Some of the units are in Beit El and Migron – nowhere near the Green Line – and reports in Ha’aretz indicate that other units are actually outside of what have traditionally been referred to as the “blocs.”

It is worth noting that 100 units are proposed to be built in Beit El, the ideologically right-wing settlement to which President Trump has donated money in the past and for which David Friedman, his nominee to be US ambassador to Israel, has raised millions of dollars as head of the American Friends of Beit El organization.

This announcement should put to rest any illusion that this Israeli government seeks a two-state solution with the Palestinians. It will deepen Israel’s diplomatic isolation, boost international boycott, divestment and sanctions (BDS) efforts and deepen the despair among Palestinians that sadly fuels ongoing violence.
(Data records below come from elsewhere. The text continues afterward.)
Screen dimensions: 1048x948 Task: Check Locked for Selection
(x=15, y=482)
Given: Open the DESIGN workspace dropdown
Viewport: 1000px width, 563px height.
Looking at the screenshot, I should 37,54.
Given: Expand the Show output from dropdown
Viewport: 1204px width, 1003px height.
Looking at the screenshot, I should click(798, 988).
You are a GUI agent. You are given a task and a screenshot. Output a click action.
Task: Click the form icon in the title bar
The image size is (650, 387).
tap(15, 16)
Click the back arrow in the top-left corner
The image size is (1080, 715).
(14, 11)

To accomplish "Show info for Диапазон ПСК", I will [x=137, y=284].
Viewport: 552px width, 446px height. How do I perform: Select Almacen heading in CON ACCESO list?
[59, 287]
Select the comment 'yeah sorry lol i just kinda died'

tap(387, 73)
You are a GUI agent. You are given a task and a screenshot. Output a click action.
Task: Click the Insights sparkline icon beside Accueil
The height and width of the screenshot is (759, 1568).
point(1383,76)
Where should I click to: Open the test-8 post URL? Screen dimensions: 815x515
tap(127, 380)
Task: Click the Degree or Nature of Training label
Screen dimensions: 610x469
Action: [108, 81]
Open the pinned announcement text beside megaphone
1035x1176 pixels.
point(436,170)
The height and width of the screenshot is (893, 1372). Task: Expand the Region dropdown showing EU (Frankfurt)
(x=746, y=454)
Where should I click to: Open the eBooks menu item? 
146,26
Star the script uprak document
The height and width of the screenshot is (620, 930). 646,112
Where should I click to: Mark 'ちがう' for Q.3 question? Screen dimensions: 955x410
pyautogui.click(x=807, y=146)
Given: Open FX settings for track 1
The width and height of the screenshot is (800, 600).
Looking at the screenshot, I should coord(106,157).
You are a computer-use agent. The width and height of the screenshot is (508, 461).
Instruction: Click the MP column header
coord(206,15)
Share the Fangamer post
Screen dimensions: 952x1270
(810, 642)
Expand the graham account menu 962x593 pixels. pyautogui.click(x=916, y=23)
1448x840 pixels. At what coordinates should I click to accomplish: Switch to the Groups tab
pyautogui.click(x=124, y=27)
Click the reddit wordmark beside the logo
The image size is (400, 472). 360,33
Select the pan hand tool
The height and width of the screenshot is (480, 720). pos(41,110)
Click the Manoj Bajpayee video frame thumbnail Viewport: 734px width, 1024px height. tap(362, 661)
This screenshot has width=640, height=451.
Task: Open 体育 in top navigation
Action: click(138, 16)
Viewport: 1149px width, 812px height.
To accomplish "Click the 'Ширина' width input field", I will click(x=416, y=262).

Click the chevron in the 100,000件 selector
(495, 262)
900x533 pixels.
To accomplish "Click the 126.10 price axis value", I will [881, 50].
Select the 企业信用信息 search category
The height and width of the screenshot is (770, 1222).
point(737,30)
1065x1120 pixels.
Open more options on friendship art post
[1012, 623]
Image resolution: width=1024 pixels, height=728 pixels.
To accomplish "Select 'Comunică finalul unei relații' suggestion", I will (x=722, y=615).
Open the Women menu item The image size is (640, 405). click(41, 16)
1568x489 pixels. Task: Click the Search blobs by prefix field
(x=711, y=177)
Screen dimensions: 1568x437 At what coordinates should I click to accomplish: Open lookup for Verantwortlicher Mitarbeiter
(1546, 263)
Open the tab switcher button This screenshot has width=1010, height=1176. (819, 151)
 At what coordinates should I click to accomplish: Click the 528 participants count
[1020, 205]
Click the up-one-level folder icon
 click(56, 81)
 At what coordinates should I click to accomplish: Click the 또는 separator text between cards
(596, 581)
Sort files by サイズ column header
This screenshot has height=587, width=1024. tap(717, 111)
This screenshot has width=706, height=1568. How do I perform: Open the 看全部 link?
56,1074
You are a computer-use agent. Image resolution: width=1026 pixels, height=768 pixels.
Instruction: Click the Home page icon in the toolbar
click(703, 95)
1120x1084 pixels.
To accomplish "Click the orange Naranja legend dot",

Israel’s government may be relieved to know that it will not feel the sting of a US rebuke today, but this announcement, combined with proposals for annexation of land beyond the Green Line and the possible relocation of the US Embassy to Jerusalem, throw fuel on simmering fires and risk sparking further violence and terror in the near term. In the long term, they are placing Israel on a path to a one-state reality, in which Israel will have to choose between being democratic in character or Jewish in nature.

The failure of the American government to criticize this announcement would mark an unprecedented break with 50 years of bipartisan opposition to settlement expansion.

The new Trump administration should immediately condemn this decision and restate American opposition to Israeli settlements – as all Republican and Democratic administrations have without exception since 1967. We note that Gov. Nikki Haley, Trump’s pick for UN ambassador, said last week she is committed to the bipartisan consensus in the US against Israeli settlements in the West Bank.

Today, we need to hear this stated by administration spokespeople from the podium at the White House or State Department – and preferably both.